Même chose dans les deux plus grandes économies de la zone eur: en France, l'indice PMI est tombé à son plus bas niveau depuis 14 mois, tandis qu'en Allemagne, il atteint un plancher depuis 16 mois. A chaque fois, l'explication est la même: le conflit au Moyen-Orient déclenché fin février par les frappes israélo-américaines contre l'Iran.

"La zone euro est confrontée à une aggravation de ses difficultés économiques liées à la guerre au Moyen-Orient, ce qui constitue un sérieux casse-tête pour les responsables politiques", a résumé Chris Williamson, chef économiste chez S&P Global.

- Choc stagflationniste -

"Le conflit a entraîné un recul de l'économie en avril, tout en provoquant une forte poussée de l'inflation.

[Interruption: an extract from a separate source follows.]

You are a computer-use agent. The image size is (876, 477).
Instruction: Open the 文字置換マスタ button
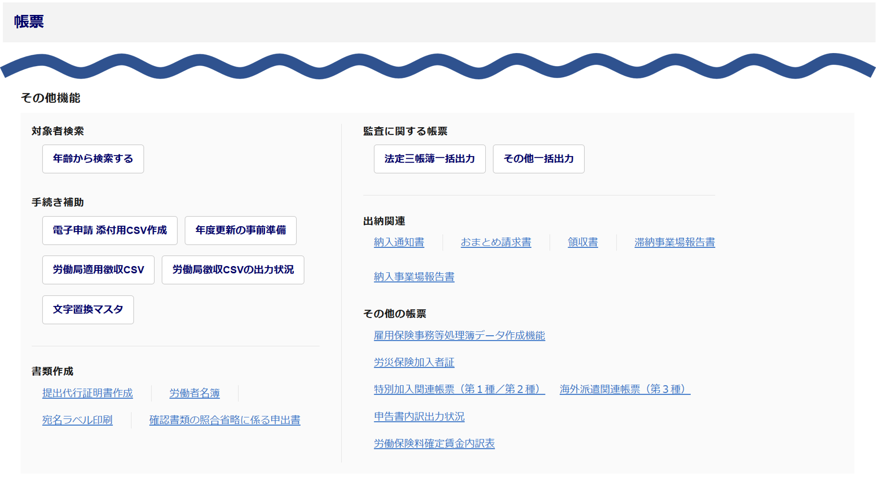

Des pénuries d'approvisionnement de plus en plus répandues menacent par ailleurs de freiner davantage la croissance tout en accentuant les pressions haussières sur les prix dans les semaines à venir", a-t-il prévenu.

Selon les derniers chiffres d'Eurostat, l'inflation a déjà bondi à 2,6% sur un an en mars, contre 1,9% en février, alors même que les effets de la guerre au Moyen-Orient ne se faisaient pas encore pleinement ressentir.

Autant de signaux d'une arrivée du "choc staglationniste" redouté par la Commission européenne depuis plusieurs semaines, et qui pourrait être obligée de sabrer fin mai ses prévisions économiques pour 2026.

La stagflation est un phénomène pernicieux mêlant croissance faible et inflation élevée, difficile à résoudre lorsqu'il s'installe dans la durée, car la solution la plus évidente pour calmer les prix (la hausse des taux d'intérêts de la Banque centrale européenne) risque de freiner encore plus l'activité économique.

Dans ce contexte très dégradé, les regards se tournent de plus en plus vers la BCE, qui tient sa prochaine réunion de politique monétaire dans une semaine, le 30 avril.

"La BCE se retrouve une fois de plus face à la lourde tâche de décider s'il convient de relever les taux d'intérêt au vu de la situation inquiétante sur le front de l'inflation, ou de considérer que ce pic des prix sera temporaire et qu'elle doit plutôt concentrer son attention sur la nécessité d'éviter que l'économie ne s'enfonce dans un ralentissement plus prononcé", avance M. WIlliamson.

Pour le moment, la plupart des économistes pensent qu'elle ne relèvera pas tout de suite son principal taux directeur, resté fixé à 2% depuis juin 2025, car il serait prématuré d'agir, même si elle risque d'y être obligée tôt ou tard.

"Nous nous attendons à ce que la BCE maintienne ses taux d'intérêts la semaine prochaine, mais à ce qu'elle procède à une hausse à titre de mesure de précaution lors de sa réunion de juin", prédit ainsi Carsten Brzeski d'ING Research, dans une note publiée mardi.